**Action item**. Write only the number of lines in the entries below that contain the string "width".

(Pixel coordinate grounding data)
<<<<
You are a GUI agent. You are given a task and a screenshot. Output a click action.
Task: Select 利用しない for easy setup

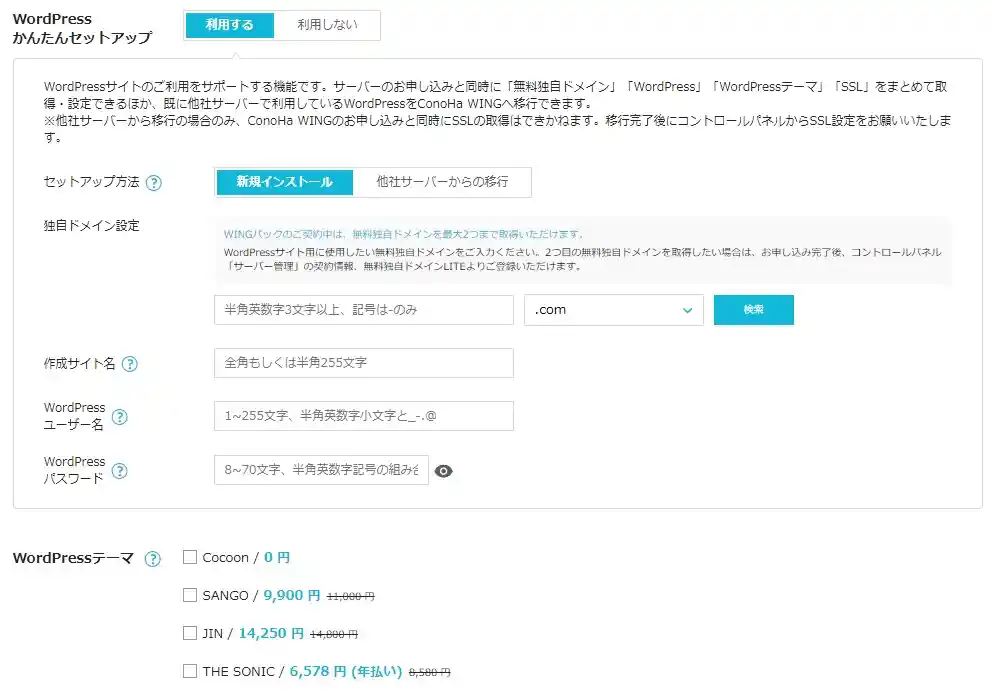(x=324, y=26)
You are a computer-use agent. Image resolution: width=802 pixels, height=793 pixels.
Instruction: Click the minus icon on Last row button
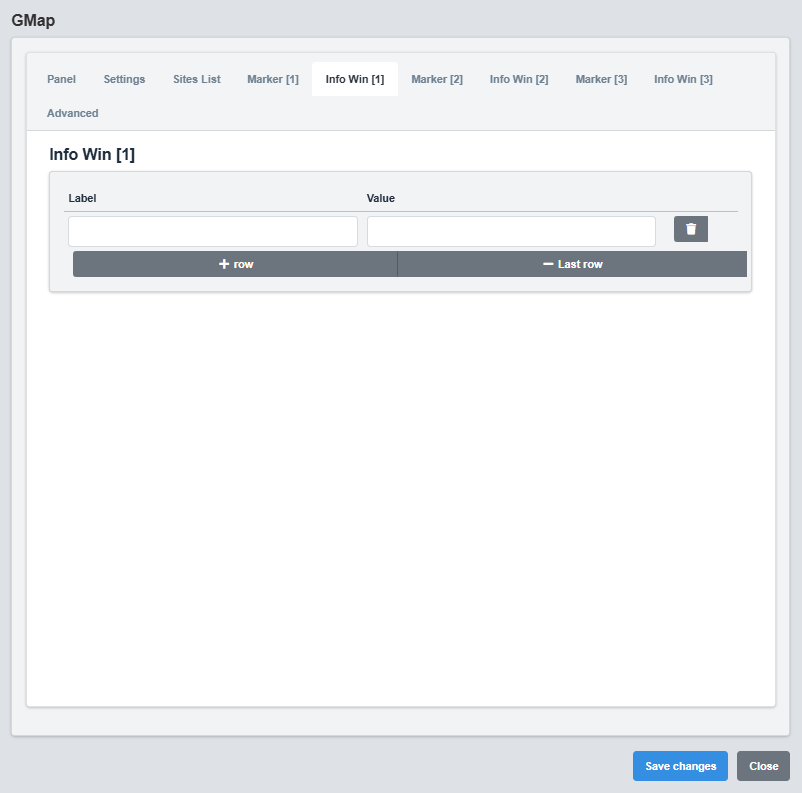tap(546, 263)
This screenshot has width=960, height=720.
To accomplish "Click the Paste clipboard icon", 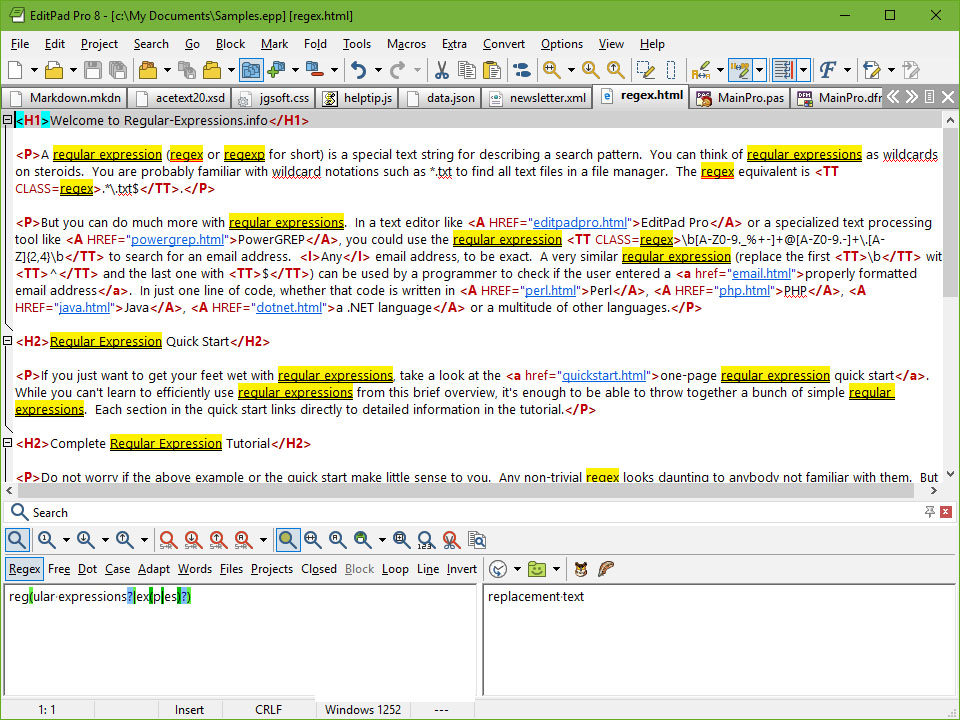I will pyautogui.click(x=492, y=70).
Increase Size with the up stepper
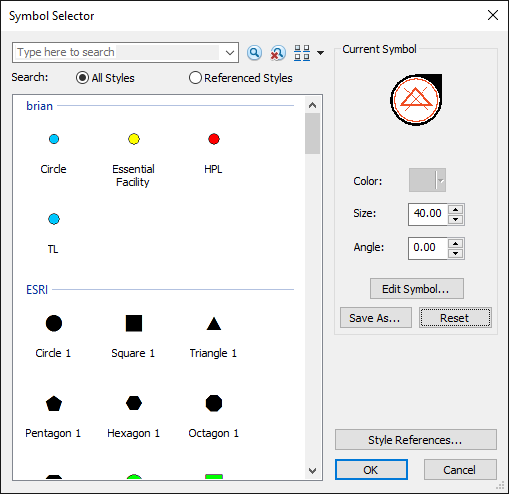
>>>>
**Solution to this task**. 2